== Text provided ==
Autopoiesis and Cognition: The Realization of the Living
- Authors: Humberto Maturana and Francisco Varela
- Original title: De Maquinas y Seres Vivos (English: 'On Machines and Living Beings')
- Language: Spanish (original), English (translated)
- Series: Boston Studies in the Philosophy of Science (Volume 42)
- Subject: Cybernetics, systems theory, philosophy of biology
- Genre: Non-fiction
- Publisher: - Editorial Universitaria S.A. (1972) - D. Reidel Publishing Company (1980) - Springer (1991)
- Publication date: - 1972 (Chile) - 1980 (Holland) - 1991 (Springer)
- Publication place: Chile

= Autopoiesis and Cognition: The Realization of the Living =

1972 book by Humberto Maturana and Francisco Varela

Autopoiesis and Cognition: The Realization of the Living is a cybernetic work in systems theory and the philosophy of biology by Humberto Maturana and Francisco Varela. It was first published under the title De Maquinas y Seres Vivos (English: 'On Machines and Living Beings') in 1972 in Chile by Editorial Universitaria S.A., with a second edition published in 1980 by the D. Reidel Publishing Company, Dordrecht, Holland, and a third edition published in 1991 by Springer. This work defines and explores the concept of autopoiesis, or 'self-creation' in biological systems in an effort to address cognition and autonomy in living systems. Autopoiesis was a core text for the field of second-order cybernetics, which often dealt with themes of self-reference and feedback loops. The book is the 42nd volume in the series Boston Studies in the Philosophy of Science.

== Reception ==
Autopoiesis and Cognition was most widely read as a work of systems theory. Reviews of the work praise it as an effort by scientists to bring their science to bear while crafting a phenomenology of biology, and addressing such important questions as the basis of life and cognition. However, reviewers also point out inconsistencies in the formal argument that Maturana and Varela are attempting to make. Reviewer M.G. writes in The Review of Metaphysics (v. 35, 1981),It seems to me that the authors' claim to be able to say what is cognition by means of a biological cognition collapses on itself. The notion of autopoiesis defines a phenomenological domain which then excludes all descriptions irrelevant to the autopoietic unity. This is a patent circularity.The concepts introduced by the work were quite divisive, and a debate over their validity has continued since their introduction, in fields such as biology, sociology, organizational management, and systems theory.

== Influence ==

=== Sociology ===
Sociologist and social systems theorist Niklas Luhmann adapted the ideas from Autopoiesis to describe social systems, as did cyberneticist Stafford Beer.

=== Biology ===
The influence of Autopoiesis in mainstream biology was limited. Autopoiesis is not commonly used as the criterion for life. However, its basic principles are seen as features of the functions of biological organisms. Sir Paul Nurse, for example states 'living entities ... construct their own metabolism, and use it to maintain themselves, grow, and reproduce'.

== Prompt ==
Write out the passage of the article on Autopoiesis and Cognition word for word, from "- Subject: Cybernetics, systems" to "- Springer (1991)".

== Data provided ==
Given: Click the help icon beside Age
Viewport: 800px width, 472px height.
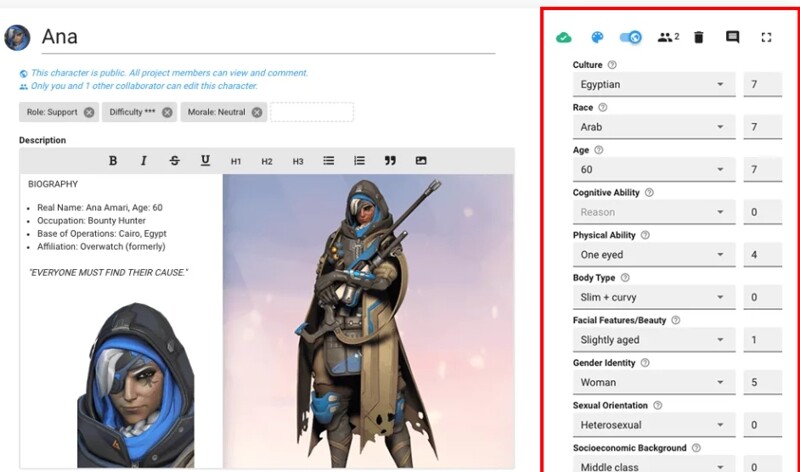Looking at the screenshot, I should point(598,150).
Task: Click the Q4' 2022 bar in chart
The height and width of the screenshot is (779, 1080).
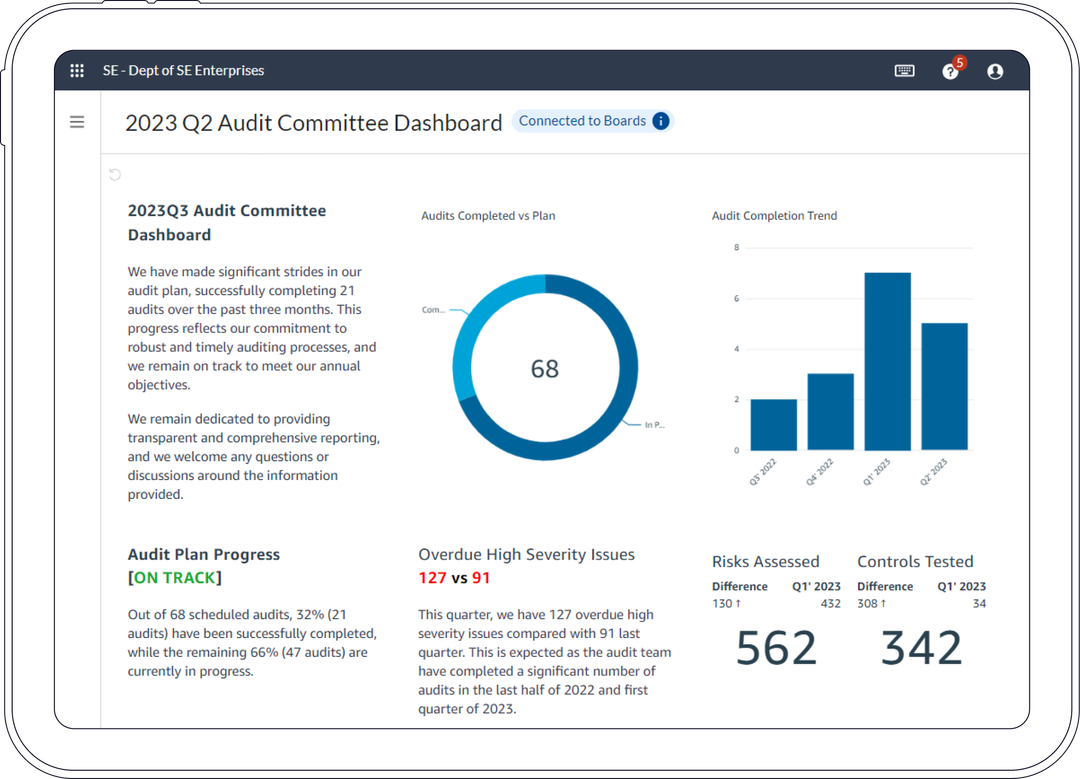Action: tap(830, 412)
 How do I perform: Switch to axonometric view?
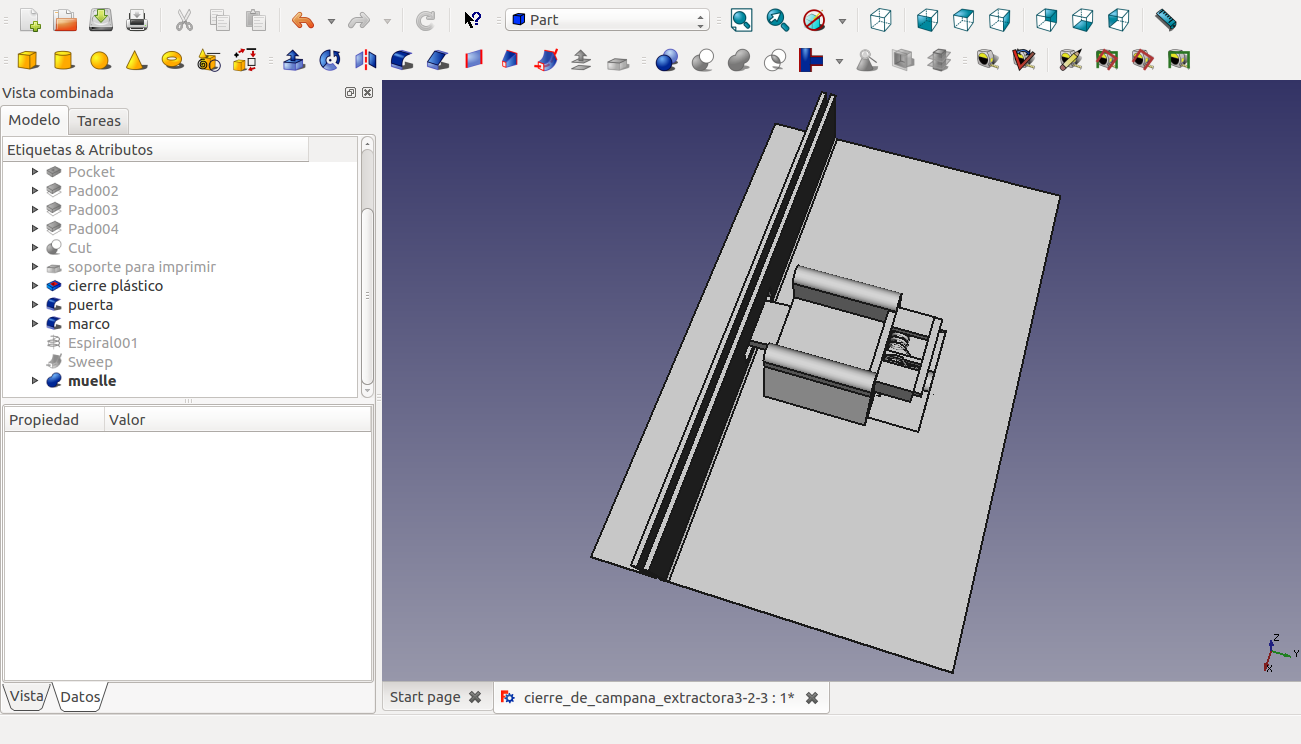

== Solution to the problem ==
- Subject: Cybernetics, systems theory, philosophy of biology
- Genre: Non-fiction
- Publisher: - Editorial Universitaria S.A. (1972) - D. Reidel Publishing Company (1980) - Springer (1991)